There are ways companies can structure themselves to avoid any type of penalty and maintain their employees’ benefits, says Stefan Thomas, an associate with Kegler, Brown, Hill & Ritter.

“Because of the ambiguity of the law, it’s a difficult subject matter for companies to understand. Some are opting in or opting out of insurance plans, some are self-insured and some are privately insured. It’s really specific and handled on a case-by-case basis.”

Smart Business spoke with Thomas about steps that companies should take in order to meet PPACA mandates.

What steps do companies need to take in order to be prepared for the PPACA requirements?

First,companies need to determine if the law will affect them. Depending on the size of the company, it might not. They would have to be an applicable large employer, which means having 50 or more employees, including full time, full-time equivalent and seasonal workers.

There are other things to consider, such as whether the seasonal exception is applicable or whether full-time-equivalent workers (2-to-1) or seasonal employees, defined as those who work four or more months, have caused them to become large employers.

If a company is subject to PPACA mandates, what is their logical next step?

The next thing for a company to do is to figure out whether or not they’re providing any insurance and, if they are, whether it’s adequate. If it’s not adequate, it needs to be, meaning that they’re paying a certain percentage of the premium, which should be 60 percent.

If they’re large and have insurance that meets the 60 percent threshold, then they don’t have to worry about anything. But if they fail to provide the adequate amount, they have to pay a tax penalty, which is based on a ratio and can be $2,000 or $3,000 per employee. On top of that, they have to determine whether an employee has opted into an exchange. However, if the employee hasn’t gone through the exchange, the company still might not be penalized.

Some businesses are trying to limit hours employees are working or they’re changing the way they are providing health insurance in order to avoid penalties.

Is there anything smaller companies need to know about the PPACA?

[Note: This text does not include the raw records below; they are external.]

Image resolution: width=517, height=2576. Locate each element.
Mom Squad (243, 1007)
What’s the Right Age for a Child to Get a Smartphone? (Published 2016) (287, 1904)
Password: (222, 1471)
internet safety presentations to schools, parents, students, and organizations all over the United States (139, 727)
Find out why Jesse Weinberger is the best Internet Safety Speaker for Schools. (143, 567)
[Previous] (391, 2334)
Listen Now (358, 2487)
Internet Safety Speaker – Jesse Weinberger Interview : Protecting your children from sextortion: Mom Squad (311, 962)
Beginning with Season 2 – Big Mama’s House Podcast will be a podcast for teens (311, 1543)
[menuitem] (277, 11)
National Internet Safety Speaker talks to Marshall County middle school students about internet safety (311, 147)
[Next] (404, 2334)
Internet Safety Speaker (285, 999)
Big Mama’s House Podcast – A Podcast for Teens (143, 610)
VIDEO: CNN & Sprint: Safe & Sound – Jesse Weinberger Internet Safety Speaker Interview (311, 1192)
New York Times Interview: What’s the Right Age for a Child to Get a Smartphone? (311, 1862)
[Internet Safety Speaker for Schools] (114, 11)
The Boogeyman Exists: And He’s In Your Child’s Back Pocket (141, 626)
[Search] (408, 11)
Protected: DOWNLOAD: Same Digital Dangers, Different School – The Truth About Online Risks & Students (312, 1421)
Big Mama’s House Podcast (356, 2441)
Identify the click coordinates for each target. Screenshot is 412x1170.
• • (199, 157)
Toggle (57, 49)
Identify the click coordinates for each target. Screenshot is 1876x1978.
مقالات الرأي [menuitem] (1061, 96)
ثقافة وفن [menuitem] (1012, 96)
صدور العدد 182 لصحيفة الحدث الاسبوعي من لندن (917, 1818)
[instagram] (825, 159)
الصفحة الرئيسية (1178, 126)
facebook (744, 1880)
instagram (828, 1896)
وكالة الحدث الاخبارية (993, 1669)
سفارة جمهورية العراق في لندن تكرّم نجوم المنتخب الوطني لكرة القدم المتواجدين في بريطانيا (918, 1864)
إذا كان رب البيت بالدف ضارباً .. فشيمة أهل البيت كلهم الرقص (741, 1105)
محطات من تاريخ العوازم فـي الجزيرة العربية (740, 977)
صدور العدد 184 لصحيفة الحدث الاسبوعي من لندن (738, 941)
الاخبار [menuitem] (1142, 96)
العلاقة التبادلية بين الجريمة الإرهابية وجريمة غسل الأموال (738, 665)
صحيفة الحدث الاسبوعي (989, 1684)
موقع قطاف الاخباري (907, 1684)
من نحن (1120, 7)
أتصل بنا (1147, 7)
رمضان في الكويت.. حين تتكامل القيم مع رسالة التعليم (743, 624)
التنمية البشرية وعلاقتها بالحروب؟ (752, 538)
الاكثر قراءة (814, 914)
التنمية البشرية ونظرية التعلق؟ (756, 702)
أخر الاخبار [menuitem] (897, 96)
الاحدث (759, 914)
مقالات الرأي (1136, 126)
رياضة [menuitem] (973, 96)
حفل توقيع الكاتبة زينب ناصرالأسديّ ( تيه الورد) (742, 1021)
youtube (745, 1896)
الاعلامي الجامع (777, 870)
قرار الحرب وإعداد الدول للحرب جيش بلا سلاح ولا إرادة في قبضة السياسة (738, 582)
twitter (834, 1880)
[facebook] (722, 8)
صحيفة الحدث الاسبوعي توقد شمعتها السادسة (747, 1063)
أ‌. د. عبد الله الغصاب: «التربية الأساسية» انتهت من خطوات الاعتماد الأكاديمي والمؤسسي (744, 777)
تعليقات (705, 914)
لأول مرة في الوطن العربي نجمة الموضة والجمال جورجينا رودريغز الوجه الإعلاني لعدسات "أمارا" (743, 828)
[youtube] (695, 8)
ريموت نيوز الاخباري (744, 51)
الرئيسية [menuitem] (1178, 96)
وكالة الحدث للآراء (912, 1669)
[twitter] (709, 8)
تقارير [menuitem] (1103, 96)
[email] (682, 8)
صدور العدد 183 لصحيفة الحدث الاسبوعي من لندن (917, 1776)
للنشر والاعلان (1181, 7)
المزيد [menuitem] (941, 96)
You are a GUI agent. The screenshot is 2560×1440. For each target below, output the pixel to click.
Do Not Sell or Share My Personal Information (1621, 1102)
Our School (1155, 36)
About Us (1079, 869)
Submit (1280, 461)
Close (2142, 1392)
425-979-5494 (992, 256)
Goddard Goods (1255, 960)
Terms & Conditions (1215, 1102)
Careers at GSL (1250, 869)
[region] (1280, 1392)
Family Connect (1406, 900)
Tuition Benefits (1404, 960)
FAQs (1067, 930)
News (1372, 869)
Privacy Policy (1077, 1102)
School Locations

Small employers could be eligible for a tax credit if they have 25 or fewer employees, with salaries averaging $50,000 or less and they provide insurance. They also have to fill out tax form 990T to determine whether they qualify for credits.

Have all the regulations of the PPACA been determined now or are provisions still subject to change?

There is still quite a lot of ambiguity regarding the new law and that is just how it is going to be for the next few years. For example, it has recently been discovered that the Medicaid expansion is mandated.

If states fail to expand coverage to people up to 138 percent of poverty level, those states will not be able to receive full funding from the federal government. That is a big issue because Medicaid is one of the largest items in state budgets.

The health care reform law is evolving every day, so companies are advised to pay close attention to the regulations as they are rolled out. Consider dedicating staff to monitoring the act’s developments, otherwise your company could be missing tax credits or penalties that could be incurred because of lack of knowledge.